Mr. Bailey tried to call into question the motivation of the IRS agent who ran the audit.  The Court overall gave the agent high marks:
The agent did a painstaking analysis of the data Mr. Bailey provided, correlated them to the tax returns as filed, and identified income items and deductions not reported on the returns. The audit adjustments reflected in the notice of deficiency (described below) are largely based on that analysis.
Adjustments proposed by the agent actually went both ways.  Revenue agents are accountants not silver toungued orators or brilliant cross-examniers.  Lots of ticking and tying and tracing.  Those apparently are not Mr. Bailey’s strong suits.
The primary counter-evidence that Mr. Bailey produced at trial to support his position and contradict the agent on these miscellaneous adjustments was Quicken registers and cashflow reports for the 1993 through 2001 tax years. That is, he did not offer receipts or other transactional documents to substantiate the items on his return; he simply relied on his secondary Quicken records.
For several of the years he lacked even those records; but on the eve of trial in 2009, Mr. Bailey was finally able to “unlock” password-protected copies of his Quicken data base from which he made printouts for all nine years.  The data on the three available printouts made earlier (printed in October 1997 for tax year1996, in October 2000 for tax year 1999, and in October 2001 for tax year 2000) and the data on the 2009 printouts for those same three years are not identical and cannot be correlated with each other. ……..And in any event, the corrected data (if they are correct) on the later printouts (if they really are later) do not correspond to the tax returns. ………Rather than correlating the 2009 printouts with the returns, Mr. Bailey simply criticizes the Commissioner’s position for failing to take into account the 2009 printouts.

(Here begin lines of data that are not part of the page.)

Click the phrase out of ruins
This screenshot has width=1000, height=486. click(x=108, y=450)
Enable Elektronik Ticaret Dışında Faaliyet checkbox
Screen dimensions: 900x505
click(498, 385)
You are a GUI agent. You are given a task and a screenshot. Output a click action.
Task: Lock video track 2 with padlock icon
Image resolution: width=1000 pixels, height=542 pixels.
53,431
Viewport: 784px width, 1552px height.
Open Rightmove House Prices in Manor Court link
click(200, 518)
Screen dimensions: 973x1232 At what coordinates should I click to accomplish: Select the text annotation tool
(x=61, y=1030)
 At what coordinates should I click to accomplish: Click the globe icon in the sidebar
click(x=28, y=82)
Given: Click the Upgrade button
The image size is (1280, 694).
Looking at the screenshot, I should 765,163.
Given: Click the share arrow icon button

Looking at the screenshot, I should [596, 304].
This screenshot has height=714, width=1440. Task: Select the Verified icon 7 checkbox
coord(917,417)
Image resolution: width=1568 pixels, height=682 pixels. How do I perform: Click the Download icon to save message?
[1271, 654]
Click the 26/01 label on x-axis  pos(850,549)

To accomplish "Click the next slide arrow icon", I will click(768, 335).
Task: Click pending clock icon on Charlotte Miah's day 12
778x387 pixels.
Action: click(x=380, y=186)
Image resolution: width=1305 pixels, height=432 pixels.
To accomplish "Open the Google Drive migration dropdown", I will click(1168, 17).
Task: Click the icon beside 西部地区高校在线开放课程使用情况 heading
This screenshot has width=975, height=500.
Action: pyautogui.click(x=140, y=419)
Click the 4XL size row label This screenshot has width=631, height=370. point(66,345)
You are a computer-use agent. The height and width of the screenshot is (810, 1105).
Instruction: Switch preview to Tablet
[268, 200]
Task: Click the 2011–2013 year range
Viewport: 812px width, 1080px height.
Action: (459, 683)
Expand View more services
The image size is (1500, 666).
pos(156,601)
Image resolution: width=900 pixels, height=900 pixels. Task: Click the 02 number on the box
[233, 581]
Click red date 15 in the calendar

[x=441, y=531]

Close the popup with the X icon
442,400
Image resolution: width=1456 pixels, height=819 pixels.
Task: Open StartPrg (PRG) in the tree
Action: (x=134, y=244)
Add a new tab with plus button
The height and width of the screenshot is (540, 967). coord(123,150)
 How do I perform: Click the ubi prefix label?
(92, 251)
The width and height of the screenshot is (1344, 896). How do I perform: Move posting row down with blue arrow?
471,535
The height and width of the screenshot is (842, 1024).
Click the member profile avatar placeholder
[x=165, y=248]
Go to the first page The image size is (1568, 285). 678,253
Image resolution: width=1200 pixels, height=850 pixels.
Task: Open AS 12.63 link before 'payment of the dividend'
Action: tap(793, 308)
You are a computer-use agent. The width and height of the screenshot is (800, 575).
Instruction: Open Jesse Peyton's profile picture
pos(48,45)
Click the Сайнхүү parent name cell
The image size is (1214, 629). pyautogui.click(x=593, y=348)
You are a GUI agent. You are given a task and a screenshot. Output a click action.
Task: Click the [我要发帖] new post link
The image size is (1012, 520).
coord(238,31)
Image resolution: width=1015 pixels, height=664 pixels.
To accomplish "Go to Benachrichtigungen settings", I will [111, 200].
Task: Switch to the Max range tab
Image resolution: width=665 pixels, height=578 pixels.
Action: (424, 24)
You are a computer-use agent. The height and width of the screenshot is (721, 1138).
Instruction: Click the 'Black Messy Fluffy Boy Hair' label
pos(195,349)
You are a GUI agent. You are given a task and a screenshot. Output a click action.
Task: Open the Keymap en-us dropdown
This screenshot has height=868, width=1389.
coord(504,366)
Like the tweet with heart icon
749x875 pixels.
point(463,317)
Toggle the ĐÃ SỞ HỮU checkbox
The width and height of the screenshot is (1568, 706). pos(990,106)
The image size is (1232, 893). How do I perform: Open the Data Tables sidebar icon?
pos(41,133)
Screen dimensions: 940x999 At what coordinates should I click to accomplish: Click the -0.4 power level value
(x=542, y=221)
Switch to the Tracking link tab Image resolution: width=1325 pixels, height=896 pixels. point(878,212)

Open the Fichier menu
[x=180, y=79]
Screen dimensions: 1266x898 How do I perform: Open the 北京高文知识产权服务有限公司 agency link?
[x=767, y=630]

This part of the case reminds me a lot of  Thomas Hale and Dean Pace, both attorneys who represented theselves in Tax Court.  They both got creamed primarily because they could not do the ticking and tying and tracing that an accountant or a bookkeeper finds to be almost second nature.  You don’t read about cases where the ticking and tying prevail, because they settle at the agent level or in appeals.  The issue about income recognition on the stock belonged in Tax Court, but not most of the rest of this case.  Mr. Bailey was up against four government attorneys on this case and he won on the complex legal issue.  To the extent the government won the case, credit goes to the meticulous workpapers of Revenue Agents James Tabor and Bobby Kay Campbell.  Agent Tabor stood cross examination from the great F. Lee Bailey.  The pen is mightier than the sword and sometimes workpapers are mightier than an attorney’s eloquence.  Accountants take heart.